Ainsi l’unique véritable aboutissement du projet mondial de recherche serait la continuation de la course à l’arme ultime, telle qu’elle s’était perpétuée depuis la moitié d’un siècle.

Spécialiste des fréquences appliquées aux transmissions, le professeur Leberon travaillait aussi pour ce projet tentaculaire. Les installations de Tiersule, après réception de leurs nouvelles unités, étaient passées presque totalement sous contrôle militaire. Or justement parce que militaires, les installations s’intégraient au projet dans le domaine de la fréquence nécessaire aux développements en électromagnétisme. Aussi même s’il avait dit non autrefois, Yves Leberon œuvrait à de nouvelles armes et même s’il n’était pas le responsable à Tiersule, ce fut lui que le centre Ter Arvis contacta.

Le quatorze août vers onze heures, entièrement absorbé par son travail le professeur s’était reclus à l’étage et derrière les stores de métal entrouverts, à l’abri du soleil, il collectionnait les données récupérées de ses modules sur la suppression de champ. Ces données donnaient un graphisme en pointe de flèche, mais barbelée, sur laquelle se brisaient des vagues artificielles. Après quelques minutes de simulation, invariablement, le graphique virait au rouge, les échelles s’ouvraient dans une fenêtre et les experts, d’une même voix, annonçaient la rupture de coque. Il attendait le prochain quand son téléphone annonça l’appel du centre.

« C’est Frédéric. Il dit que c’est important. »

Sans être trop perturbé le professeur retira son doigt de la touche puis, hésitant, il finit par reposer son journal et décrocher le combiné. La voix de Frédéric lui parvint à l’instant où il le mit à l’oreille, malgré un décalage de presque sept secondes.

Il ne lui demanda qu’une chose simple, qui était de se rendre à Mer Arvis l’informer directement et personnellement de ses résultats sur la suppression. Malgré le décalage Leberon sut exactement quand répondre mais non pas quoi répondre car il n’avait encore aucun résultat probant, sinon justement cette absence de résultats. Mais également le professeur fut surpris d’entendre cette voix si familière, comme rajeunie et si pleine de souvenirs, bien avant qu’il n’ait travaillé à la frontière. Ce fut, en fait, le silence d’une seconde trois qui le décida à accepter. Ils s’échangèrent encore remerciements et salutations puis le professeur raccrocha.
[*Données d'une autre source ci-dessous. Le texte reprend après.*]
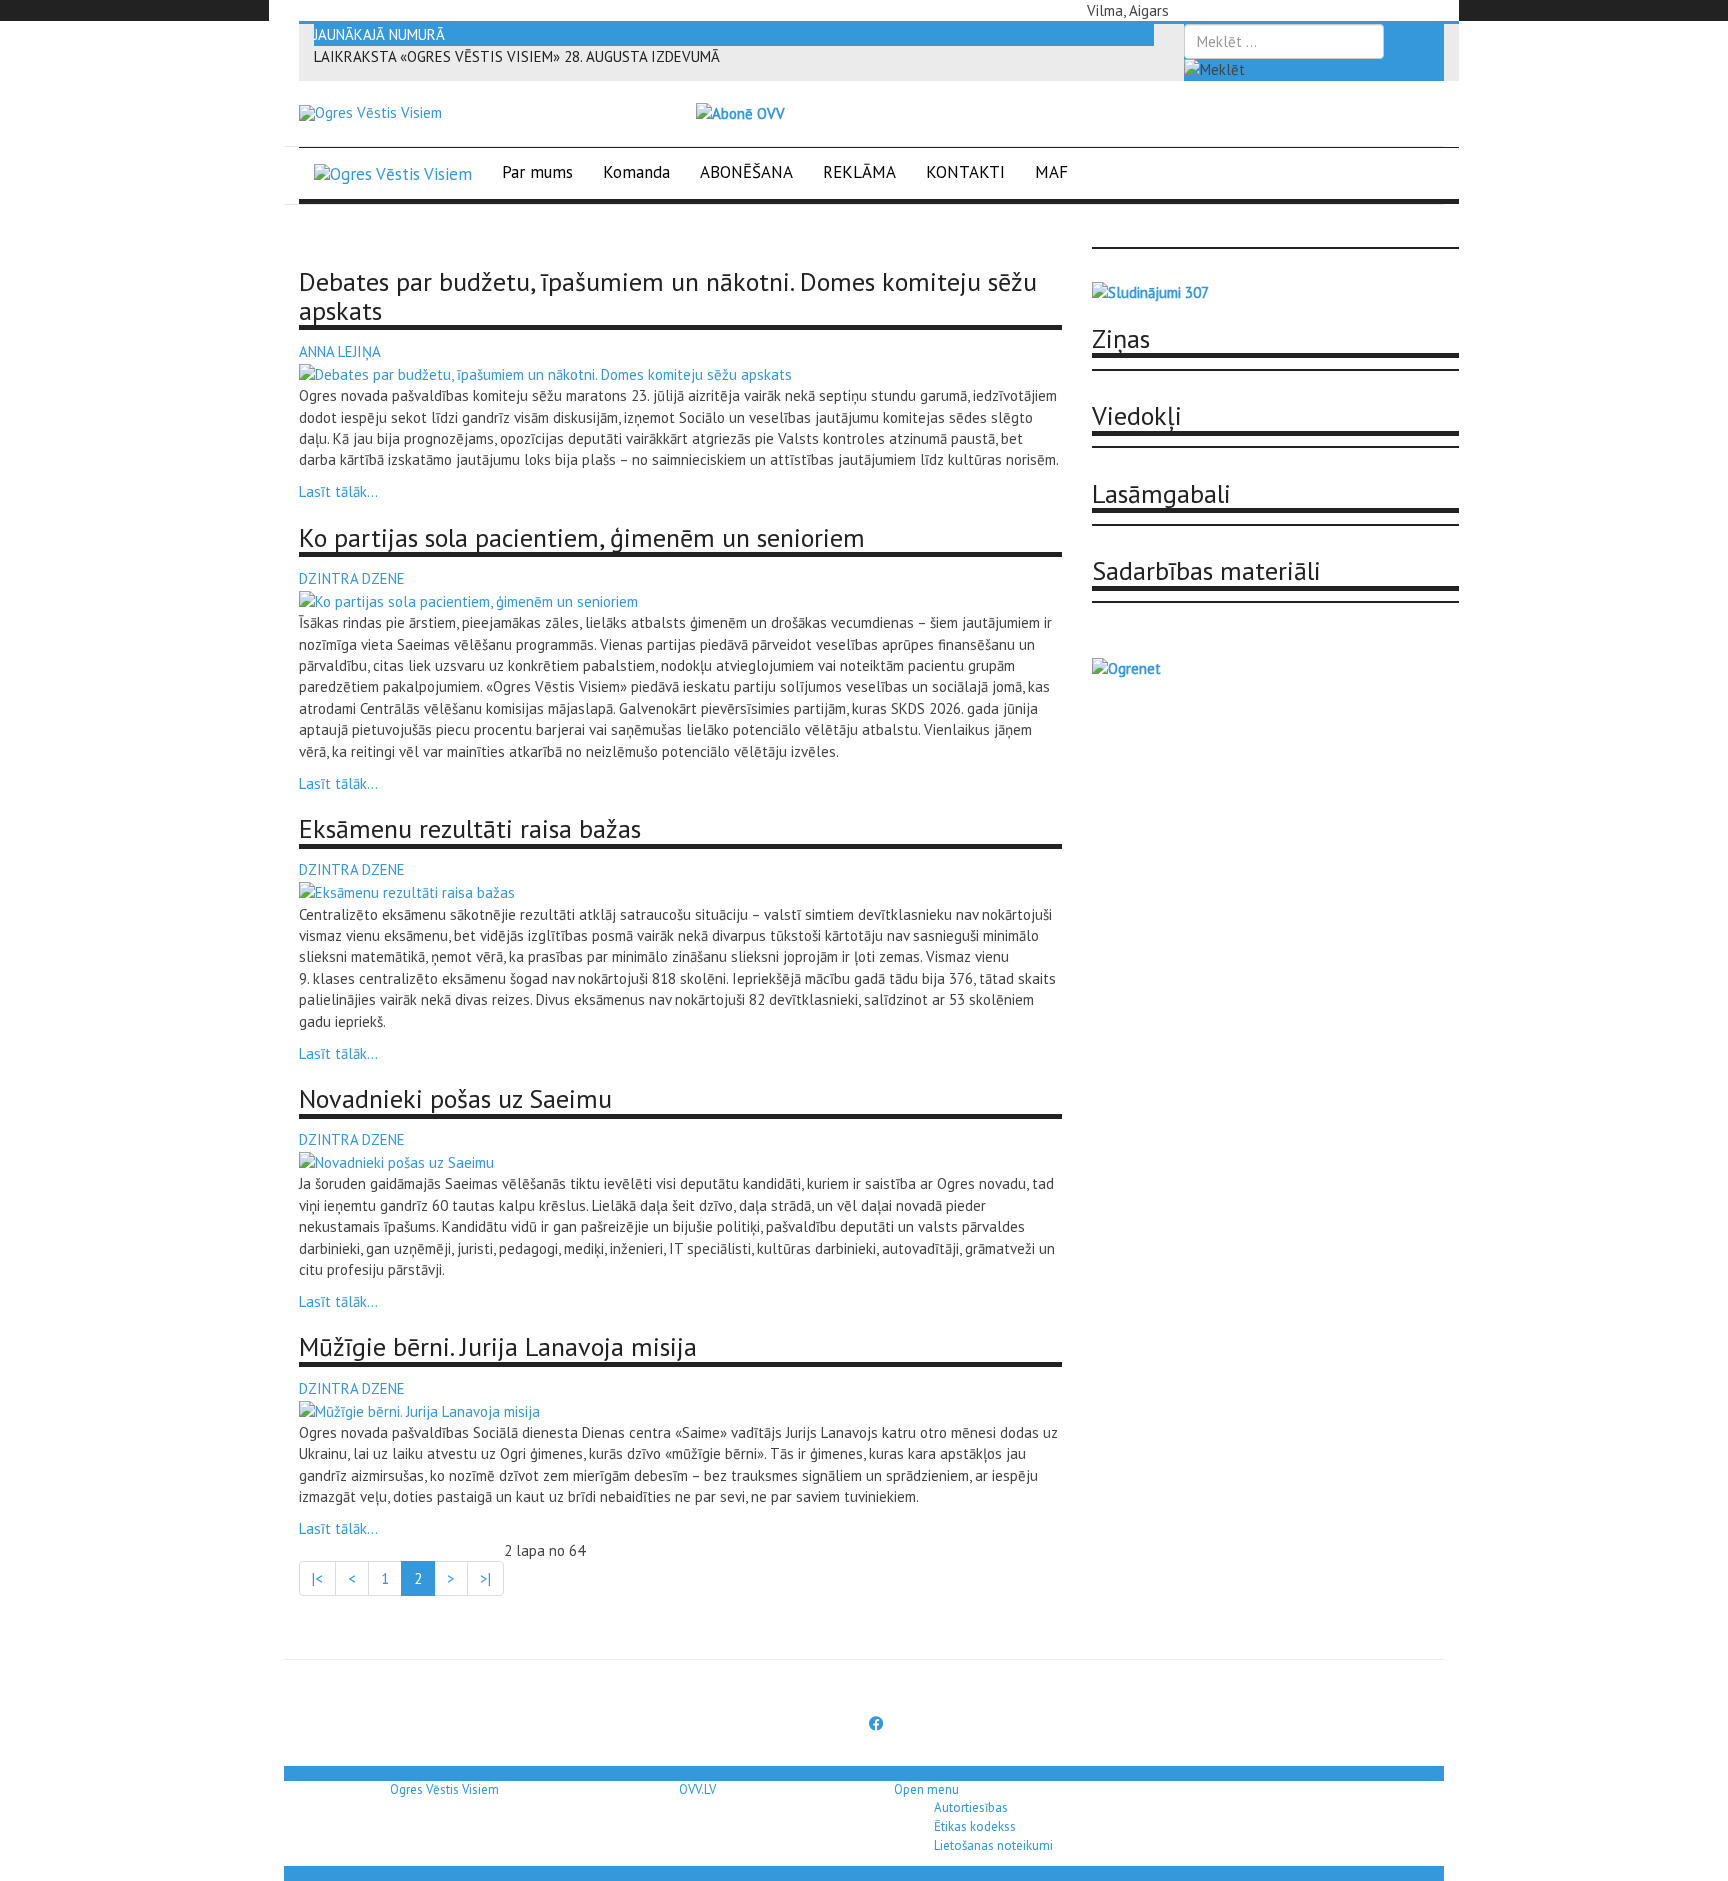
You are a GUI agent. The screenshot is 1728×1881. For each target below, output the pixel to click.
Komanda (636, 172)
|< (317, 1578)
Pumal passait justement devant sa fenêtre, au bord du socle de béton moulé contre la falaise sud, et qui devait composer l’une des redoutes de l’île. Le colonel accompagné de son état-major visitait cette fortification inachevée avec le malin plaisir de pointer avec un bâton de marche les différents ancrages d’armes à venir, ou de décrire avec le même bâton la hausse de l’arme en train de tirer. Sans hésiter le professeur quitta son bureau pour le rejoindre dehors.

« Et là, mon ami, la batterie complète de trente-cinq millimètres. Ce sont les torches dont je vous parlais. Il en faudra beaucoup, » ajouta-t-il morose, « vraiment beaucoup, si nous voulons arrêter le Fore. »
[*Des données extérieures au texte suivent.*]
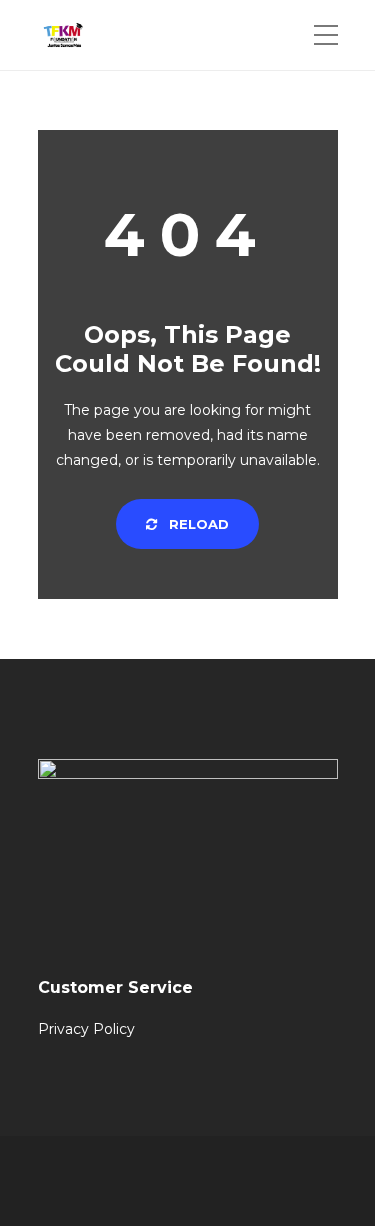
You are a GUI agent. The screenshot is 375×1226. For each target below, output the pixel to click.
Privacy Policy (86, 1029)
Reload (197, 524)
C’était le nouveau fait divers du matin. Le fameux chasseur avait dépassé deux kilomètres par seconde. Les radars de Tiersule parmi tant d’autres avaient pu observer l’aéronef plus rapide qu’aucun missile percer toutes les limites imaginables de vitesse. Parti du continent, il était allé plein sud sur Beletarsule et la passant à l’est s’était engagé dans la chaîne d’îles jusqu’à proximité de Corsule devant laquelle l’appareil du Liscord avait fait demi-tour pour rentrer. Son autonomie, sa maniabilité et sa capacité théorique à délivrer quatre tonnes d’armement à cette vitesse en faisaient véritablement une arme ultime.

Le Fore laissait le colonel Pumal particulièrement touché, parce que depuis un siècle l’arme aérienne ridiculisait l’arme terrestre. Pumal ne rêvait que de l’occasion de démontrer que lui et ses troupes pouvaient tenir tête. Aussi se montrait-il aussi enthousiaste que prudent en présentant au professeur le nombre et la nature des défenses de Tiersule, et ce, le plus naturellement du monde.
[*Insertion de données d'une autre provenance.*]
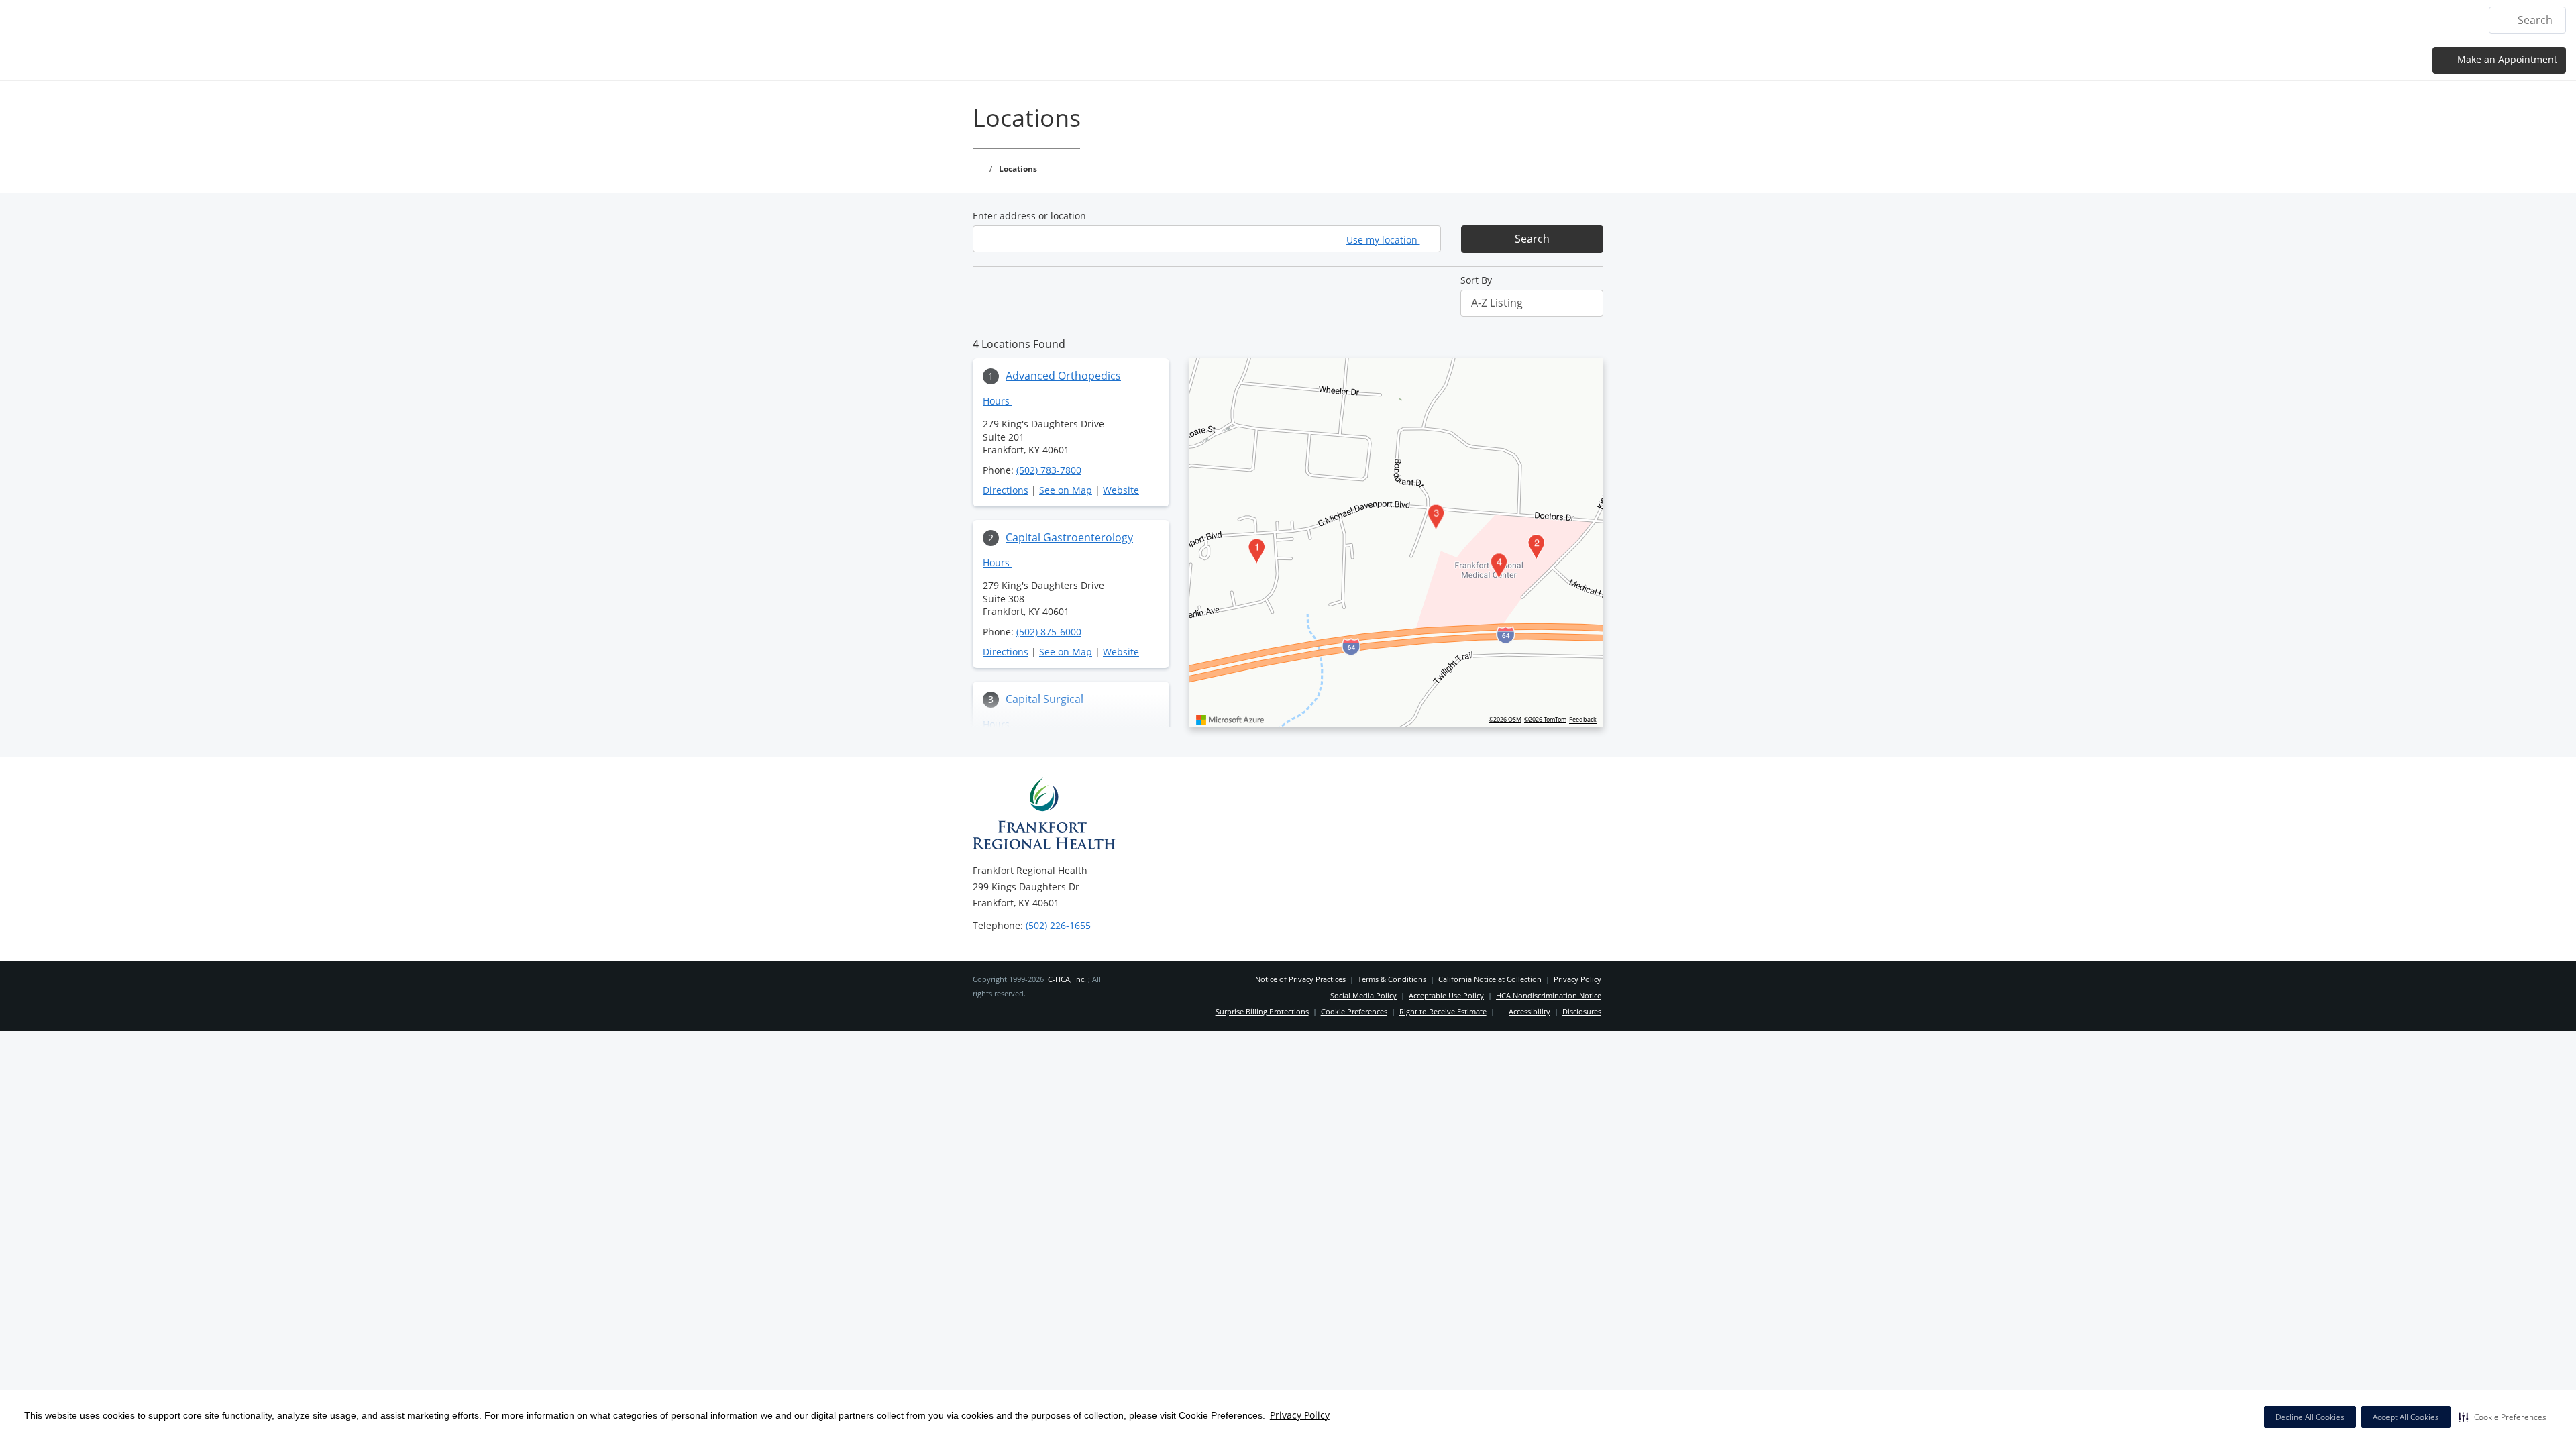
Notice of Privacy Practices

Mais leur grand sujet, si loin de la frontière et si loin, si loin, à plus d’un millier de kilomètres de la guerre, était Mer Arvis. Le colonel bien que néophyte s’était montré bon auditeur quand il s’agissait de science et s’il lui fallait souvent simplifier, le professeur était heureux de cette oreille attentive. Il expliquait à son tour tous les échecs de leurs tentatives, les impasses dans lesquelles ils tombaient et la vaine participation des installations dans une recherche vouée à un but impossible. Et il louait les machines qui obtenaient tant dans de telles conditions.

« Mais le magnétisme » demanda Pumal que le sujet intéressait vaguement depuis que la presse – et notamment LeCourant – présentait cette science comme la meilleure solution de remplacement. Il savait aussi que Leberon y était directement rattaché, de sorte que ce sujet revenait toujours entre eux deux et que, malgré leurs différences de savoir, ils extrapolaient une tasse à la main toutes les possibilités de ce simple mot. Ce matin, le sujet devait les mener à la rencontre programmée avec Frédéric. Le colonel plissa le front.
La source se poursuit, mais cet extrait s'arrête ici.